WHAT IS REQUIRED | Scan the entries below and tally the lines that include "Increase". Return nothing but the tally.

Stored items |
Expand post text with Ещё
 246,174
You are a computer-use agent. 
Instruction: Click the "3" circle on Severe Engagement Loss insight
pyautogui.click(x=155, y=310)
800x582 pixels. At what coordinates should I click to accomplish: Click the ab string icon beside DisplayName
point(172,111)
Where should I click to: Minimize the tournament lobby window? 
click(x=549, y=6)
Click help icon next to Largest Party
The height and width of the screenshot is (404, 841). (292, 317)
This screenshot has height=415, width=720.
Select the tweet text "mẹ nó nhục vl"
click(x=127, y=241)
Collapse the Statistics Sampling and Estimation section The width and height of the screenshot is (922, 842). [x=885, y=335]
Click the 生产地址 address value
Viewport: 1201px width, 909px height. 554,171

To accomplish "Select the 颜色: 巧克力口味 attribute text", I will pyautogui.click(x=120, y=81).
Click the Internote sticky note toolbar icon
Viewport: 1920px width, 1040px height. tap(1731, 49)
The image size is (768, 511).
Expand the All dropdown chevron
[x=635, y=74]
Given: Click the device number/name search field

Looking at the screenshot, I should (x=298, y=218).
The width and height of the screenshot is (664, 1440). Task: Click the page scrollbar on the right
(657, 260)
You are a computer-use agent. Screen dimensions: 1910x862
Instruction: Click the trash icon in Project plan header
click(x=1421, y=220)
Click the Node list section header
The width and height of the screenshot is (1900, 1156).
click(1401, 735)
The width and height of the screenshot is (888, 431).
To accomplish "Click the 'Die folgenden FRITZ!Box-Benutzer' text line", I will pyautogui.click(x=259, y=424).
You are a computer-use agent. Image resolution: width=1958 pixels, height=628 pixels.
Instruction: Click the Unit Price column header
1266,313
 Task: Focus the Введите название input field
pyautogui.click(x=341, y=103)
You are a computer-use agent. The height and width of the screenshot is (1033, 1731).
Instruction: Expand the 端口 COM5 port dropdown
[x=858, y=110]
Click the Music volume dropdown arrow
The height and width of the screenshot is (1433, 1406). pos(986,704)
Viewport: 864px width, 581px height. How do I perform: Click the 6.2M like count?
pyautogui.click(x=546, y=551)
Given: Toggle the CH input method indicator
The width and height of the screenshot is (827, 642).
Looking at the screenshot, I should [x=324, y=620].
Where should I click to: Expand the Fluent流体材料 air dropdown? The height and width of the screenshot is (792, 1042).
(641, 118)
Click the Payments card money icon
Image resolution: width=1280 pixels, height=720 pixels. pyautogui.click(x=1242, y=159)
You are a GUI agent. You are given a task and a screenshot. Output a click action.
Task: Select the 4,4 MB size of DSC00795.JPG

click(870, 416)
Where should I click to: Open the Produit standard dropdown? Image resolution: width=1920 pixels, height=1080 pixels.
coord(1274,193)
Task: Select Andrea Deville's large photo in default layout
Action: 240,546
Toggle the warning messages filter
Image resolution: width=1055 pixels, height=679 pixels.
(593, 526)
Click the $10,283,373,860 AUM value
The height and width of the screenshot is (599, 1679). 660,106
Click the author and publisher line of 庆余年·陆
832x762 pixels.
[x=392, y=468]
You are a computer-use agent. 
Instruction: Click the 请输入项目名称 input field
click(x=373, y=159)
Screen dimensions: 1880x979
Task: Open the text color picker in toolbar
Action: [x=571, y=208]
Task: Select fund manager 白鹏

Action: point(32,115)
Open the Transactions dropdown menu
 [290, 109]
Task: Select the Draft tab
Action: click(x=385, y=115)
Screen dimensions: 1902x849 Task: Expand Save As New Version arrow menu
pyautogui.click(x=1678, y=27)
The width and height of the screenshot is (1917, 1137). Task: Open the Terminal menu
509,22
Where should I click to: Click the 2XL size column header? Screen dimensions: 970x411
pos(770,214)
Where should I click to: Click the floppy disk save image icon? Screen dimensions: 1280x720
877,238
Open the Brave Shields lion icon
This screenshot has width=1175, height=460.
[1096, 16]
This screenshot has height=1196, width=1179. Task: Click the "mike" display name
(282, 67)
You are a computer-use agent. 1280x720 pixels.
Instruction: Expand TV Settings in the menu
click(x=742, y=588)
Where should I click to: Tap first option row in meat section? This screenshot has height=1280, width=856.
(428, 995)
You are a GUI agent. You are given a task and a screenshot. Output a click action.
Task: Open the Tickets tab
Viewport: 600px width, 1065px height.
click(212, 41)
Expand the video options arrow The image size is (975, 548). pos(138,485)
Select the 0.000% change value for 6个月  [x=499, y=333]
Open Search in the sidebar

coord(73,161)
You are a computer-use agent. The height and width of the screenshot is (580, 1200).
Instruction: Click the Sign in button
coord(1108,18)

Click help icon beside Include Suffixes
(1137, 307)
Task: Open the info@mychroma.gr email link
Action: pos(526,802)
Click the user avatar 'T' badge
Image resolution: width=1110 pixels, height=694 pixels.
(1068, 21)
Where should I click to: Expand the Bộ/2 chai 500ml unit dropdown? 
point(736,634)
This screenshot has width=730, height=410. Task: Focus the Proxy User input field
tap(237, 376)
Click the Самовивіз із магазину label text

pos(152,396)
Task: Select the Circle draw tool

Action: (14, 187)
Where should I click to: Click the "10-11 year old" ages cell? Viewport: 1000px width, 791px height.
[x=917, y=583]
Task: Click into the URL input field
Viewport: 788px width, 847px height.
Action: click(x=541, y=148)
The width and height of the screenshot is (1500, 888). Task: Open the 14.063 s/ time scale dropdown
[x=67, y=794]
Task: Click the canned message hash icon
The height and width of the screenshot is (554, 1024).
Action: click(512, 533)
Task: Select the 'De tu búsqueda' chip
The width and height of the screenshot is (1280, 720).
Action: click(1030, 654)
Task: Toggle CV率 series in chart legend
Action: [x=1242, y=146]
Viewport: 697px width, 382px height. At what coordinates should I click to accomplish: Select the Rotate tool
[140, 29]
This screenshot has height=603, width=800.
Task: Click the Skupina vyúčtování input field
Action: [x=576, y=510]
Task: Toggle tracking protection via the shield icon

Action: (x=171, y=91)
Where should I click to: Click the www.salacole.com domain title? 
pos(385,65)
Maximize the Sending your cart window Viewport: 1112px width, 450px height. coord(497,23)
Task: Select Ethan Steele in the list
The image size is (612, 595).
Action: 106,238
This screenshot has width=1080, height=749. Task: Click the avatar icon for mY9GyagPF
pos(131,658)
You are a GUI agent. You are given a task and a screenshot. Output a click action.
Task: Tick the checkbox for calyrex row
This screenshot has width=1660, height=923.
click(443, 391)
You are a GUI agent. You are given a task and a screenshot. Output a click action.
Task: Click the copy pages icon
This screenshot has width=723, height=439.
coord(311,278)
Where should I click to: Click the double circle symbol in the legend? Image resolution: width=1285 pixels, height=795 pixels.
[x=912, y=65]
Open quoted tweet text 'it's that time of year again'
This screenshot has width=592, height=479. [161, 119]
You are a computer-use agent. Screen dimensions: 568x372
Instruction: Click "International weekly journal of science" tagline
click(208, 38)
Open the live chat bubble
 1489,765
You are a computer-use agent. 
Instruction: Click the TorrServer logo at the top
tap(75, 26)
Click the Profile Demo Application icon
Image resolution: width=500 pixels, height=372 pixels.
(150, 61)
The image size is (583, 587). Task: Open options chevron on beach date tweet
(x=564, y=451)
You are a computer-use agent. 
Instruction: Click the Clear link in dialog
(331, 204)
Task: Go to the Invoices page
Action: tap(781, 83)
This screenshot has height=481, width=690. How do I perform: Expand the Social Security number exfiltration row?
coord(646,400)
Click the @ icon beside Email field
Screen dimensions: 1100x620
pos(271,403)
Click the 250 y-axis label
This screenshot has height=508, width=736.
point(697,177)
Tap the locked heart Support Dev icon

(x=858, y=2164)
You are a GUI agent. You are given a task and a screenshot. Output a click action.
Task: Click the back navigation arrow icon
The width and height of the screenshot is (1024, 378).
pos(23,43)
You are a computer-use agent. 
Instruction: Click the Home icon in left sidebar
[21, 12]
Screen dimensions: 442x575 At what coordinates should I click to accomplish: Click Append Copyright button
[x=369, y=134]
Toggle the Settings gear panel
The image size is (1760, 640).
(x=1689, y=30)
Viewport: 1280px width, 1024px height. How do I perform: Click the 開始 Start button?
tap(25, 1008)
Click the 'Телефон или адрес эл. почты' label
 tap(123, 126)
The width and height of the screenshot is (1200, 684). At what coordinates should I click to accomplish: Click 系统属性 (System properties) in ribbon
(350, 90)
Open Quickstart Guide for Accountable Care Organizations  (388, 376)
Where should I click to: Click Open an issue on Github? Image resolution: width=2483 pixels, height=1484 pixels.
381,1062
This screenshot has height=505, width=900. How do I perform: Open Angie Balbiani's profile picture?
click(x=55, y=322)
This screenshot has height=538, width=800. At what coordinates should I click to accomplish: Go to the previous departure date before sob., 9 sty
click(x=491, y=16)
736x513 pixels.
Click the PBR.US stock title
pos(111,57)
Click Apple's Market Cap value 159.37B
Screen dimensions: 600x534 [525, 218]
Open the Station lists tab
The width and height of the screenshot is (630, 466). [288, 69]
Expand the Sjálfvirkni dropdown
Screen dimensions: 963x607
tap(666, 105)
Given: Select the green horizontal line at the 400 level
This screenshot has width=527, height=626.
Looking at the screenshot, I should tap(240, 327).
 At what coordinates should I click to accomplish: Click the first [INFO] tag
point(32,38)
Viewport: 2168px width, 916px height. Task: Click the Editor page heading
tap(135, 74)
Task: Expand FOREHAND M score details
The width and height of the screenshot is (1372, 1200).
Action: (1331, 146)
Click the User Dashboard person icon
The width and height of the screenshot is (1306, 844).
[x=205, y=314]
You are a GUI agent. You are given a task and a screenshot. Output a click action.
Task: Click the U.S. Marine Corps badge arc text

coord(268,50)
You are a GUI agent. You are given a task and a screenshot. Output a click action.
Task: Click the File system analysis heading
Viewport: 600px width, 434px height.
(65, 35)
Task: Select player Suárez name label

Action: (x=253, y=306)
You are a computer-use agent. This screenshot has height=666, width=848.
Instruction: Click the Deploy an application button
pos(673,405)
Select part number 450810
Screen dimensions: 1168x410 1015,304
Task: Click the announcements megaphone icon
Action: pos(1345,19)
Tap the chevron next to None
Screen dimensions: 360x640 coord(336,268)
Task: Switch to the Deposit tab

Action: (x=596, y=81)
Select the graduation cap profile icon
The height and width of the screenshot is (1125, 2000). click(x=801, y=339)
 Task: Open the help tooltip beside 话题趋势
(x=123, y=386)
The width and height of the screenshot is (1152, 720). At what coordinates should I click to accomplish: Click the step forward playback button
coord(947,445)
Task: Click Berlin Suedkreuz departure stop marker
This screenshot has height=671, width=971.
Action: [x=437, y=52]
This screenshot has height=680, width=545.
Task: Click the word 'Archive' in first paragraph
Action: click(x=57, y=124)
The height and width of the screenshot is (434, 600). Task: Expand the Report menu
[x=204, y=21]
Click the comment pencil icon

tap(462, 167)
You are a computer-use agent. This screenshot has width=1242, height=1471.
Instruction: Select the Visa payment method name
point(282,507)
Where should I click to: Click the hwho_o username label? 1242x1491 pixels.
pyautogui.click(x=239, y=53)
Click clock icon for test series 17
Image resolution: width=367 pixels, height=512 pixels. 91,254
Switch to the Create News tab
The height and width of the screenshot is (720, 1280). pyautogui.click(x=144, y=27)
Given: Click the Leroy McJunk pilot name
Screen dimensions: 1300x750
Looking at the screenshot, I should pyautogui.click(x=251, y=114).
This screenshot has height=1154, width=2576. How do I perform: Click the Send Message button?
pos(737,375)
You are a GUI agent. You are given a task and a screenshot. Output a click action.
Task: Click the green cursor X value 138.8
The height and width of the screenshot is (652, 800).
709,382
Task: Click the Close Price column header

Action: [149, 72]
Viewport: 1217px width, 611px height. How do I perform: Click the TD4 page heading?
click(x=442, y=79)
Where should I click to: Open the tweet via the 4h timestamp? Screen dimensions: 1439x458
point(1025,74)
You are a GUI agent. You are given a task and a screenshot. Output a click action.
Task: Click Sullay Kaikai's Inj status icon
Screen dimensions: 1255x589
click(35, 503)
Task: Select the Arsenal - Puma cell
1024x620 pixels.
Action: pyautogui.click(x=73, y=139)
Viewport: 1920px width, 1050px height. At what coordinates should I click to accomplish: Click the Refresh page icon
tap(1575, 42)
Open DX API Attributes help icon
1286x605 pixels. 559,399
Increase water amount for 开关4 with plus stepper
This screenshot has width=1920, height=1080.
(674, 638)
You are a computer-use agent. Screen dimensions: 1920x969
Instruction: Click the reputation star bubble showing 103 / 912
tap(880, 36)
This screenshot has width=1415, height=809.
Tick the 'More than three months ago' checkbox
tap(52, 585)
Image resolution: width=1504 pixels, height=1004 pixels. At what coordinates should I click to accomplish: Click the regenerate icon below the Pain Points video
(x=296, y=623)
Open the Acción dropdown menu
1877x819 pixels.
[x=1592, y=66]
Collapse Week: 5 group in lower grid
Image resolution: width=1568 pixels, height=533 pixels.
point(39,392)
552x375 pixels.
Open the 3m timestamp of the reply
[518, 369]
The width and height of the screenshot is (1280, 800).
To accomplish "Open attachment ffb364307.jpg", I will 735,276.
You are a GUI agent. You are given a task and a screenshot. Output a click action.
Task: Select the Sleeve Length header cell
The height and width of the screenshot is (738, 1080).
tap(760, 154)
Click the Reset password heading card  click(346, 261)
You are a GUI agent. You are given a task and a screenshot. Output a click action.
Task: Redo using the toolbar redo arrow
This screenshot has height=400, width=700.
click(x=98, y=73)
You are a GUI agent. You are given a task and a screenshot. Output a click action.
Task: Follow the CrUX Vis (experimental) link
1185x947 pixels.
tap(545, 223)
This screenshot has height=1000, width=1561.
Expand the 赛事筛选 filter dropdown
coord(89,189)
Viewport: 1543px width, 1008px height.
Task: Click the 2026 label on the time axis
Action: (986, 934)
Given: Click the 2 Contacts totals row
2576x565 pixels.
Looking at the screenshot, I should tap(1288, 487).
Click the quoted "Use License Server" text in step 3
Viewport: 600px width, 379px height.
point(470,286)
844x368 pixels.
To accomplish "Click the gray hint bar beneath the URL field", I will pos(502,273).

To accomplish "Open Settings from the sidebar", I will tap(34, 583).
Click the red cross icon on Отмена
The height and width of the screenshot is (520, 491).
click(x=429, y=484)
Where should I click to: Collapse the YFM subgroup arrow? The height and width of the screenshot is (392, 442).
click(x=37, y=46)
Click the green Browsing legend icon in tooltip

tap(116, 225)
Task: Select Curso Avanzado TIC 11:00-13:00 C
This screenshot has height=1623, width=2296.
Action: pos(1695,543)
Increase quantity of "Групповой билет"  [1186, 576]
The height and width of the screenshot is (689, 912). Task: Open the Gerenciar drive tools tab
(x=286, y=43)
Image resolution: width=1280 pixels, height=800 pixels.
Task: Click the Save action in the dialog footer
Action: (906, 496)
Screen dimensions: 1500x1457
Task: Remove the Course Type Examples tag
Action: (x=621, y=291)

EXERCISE SOLUTION | 2